- Ogłaszam, że po ustanowieniu nowego rządu mam zamiar zastosować suwerenność Izraela w Dolinie Jordanu oraz północnej części Morza Martwego - powiedział Benjamin Netanjahu w transmitowanym na żywo w telewizji przemówieniu. Zastrzegł, że postąpi tak, jeśli w nadchodzących wyborach uzyska mandat od wyborców.
Netanjahu dodał, że zamierza włączyć do Izraela wszystkie osiedla żydowskie na Zachodnim Brzegu. Zaznaczył, że wykonanie tej decyzji potrwałoby dłużej i wymagałoby "maksymalnej koordynacji" z Waszyngtonem.

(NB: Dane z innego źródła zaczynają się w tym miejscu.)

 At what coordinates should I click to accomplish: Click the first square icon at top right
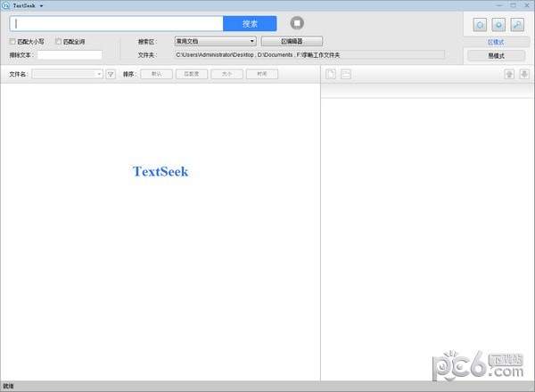point(480,24)
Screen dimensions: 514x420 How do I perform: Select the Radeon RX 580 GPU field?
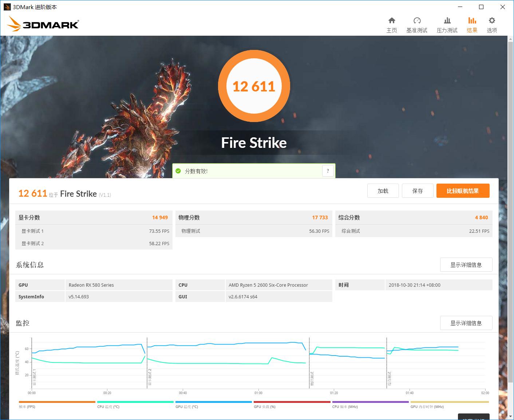point(91,285)
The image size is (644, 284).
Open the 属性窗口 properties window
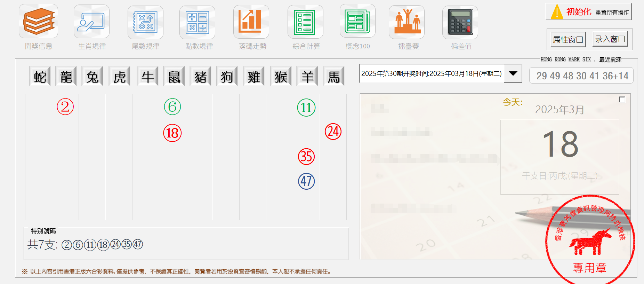click(x=568, y=40)
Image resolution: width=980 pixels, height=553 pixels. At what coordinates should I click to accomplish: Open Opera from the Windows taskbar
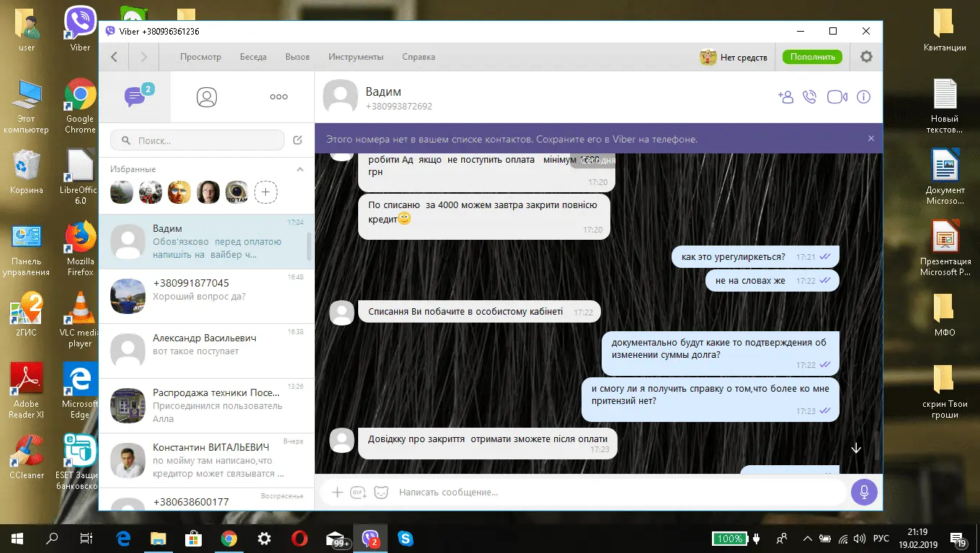[300, 539]
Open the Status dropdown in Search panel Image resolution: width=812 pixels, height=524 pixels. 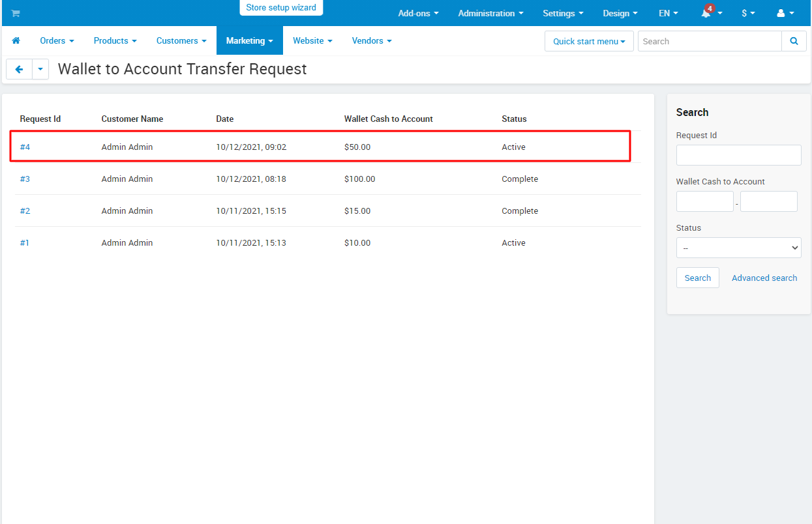click(738, 248)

- Z szacunku do prezydenta Donalda Trumpa i wielkiej wiary w naszą przyjaźń, poczekam z zastosowaniem suwerenności do czasu ogłoszenia planu politycznego prezydenta - powiedział, odnosząc się do tworzonego w USA izraelsko-palestyńskiego planu pokojowego. Według premiera Izraela, plan ma zostać ogłoszony niedługo po zaplanowanych na 17 września wyborach w tym kraju.
Czytaj także:
Netanjahu chce powiększyć państwo żydowskie
Netanjahu grozi przedstawienie zarzutów przez prokuratora generalnego w co najmniej dwóch sprawach korupcyjnych, w których prokuratura jest przekonana o winie premiera. Żeby uniknąć takiego scenariusza, Netanjahu może zmienić prawo, uniemożliwiając postawienie w stan oskarżenia urzędującego szefa rządu. By tak się stało, musiałby ponownie zostać premierem.